RTX 4070 tanieje niemal od razu po premierze
Wraz z tą generacją Nvidia się przekonuje, że ludzie 'jednak' nie kupią wszystkiego za każdą cenę. Oj biedni ich księgowi, biedni.
Ale to są karty budżetowe RTX 4070 temu jest cena poniżej 3 tyś za lepsze trzeba dać ponad 3500 zł
Prawdopodobnie niedługo Nvidia oficjalnie ma obniżyć ceny kart o 50$ więc obniżki nie dziwią.
Eldorado powoli się kończy, szkoda, że musiałem trafić na ten wyzysk. Ale przynajmniej inni gracze teraz kupią grafikę w normalnej cenie.
Gdyby to jeszcze był prawdziwy RTX4070, to cena byłaby do zniesienia. Problem w tym, że cięcia wykonane na rdzeniu, jak i sama wydajność wskazują, że jest to bardziej RTX4060/4060Ti z naklejką RTX4070 i ceną RTX3070Ti.
Było do przewidzenia, że z cenami będą mogli szaleć w górnej półce (xx90 i xx80) bo tam jest towarzystwo potrafiące każdą cenę płacić, byle mieć "naj".

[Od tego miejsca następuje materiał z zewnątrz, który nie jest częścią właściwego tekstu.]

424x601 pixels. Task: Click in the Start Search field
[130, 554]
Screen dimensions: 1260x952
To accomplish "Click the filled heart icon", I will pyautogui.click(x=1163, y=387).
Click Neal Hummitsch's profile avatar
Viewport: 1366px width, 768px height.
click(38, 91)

Przy zejścia do poziomu xx70, xx60 i niżej, jest grupa baczniej oglądająca swoje portfele, więc tutaj tak łatwo już nie jest.
Gdyby byli gotowi grać na przetrzymanie rok czy dwa, może by jakąś większą ilość złapali, ale w dniu premiery było dość oczywiste, że zbyt wielu chętnych nie znajdą przy takich cenach i parametrach.
Ci co nadal mają 10xx i 20xx, pewnie czekaliby na obniżki cen do bardziej akceptowalnych poziomów. A ci co kupili 30xx, będą czekać raczej na większy przyrost wydajności i po popisach Last Of US na PC, przede wszystkim pewnie na coś z więcej niż 8 GB VRAMu w tej półce cenowej.
IMHO to wcale oczywiste nie było, zey ludzie się nie rzucą, no ale faktycznie Nvidia chyba się, o dziwo, przeliczyła. Choć pytanie, czy tak mocno jak to widzą internety
Dla mnie było oczywiste - przede wszystkim gracze z segmentu budżetowego nie wymieniają sprzętu co generację, a dopiero jak pojawią się większe zmiany (więc raczej co drugą, jeśli nie rzadziej).
Do tego, jak ktoś nie mógł wytrzymać ze starą kartą i był w stanie przełknąć zawyżone ceny, to prawdopodobnie i tak kupił już 30xx (więc 40xx tym bardziej po wywaleniu takiej kasy teraz nie kupi, za małe zmiany).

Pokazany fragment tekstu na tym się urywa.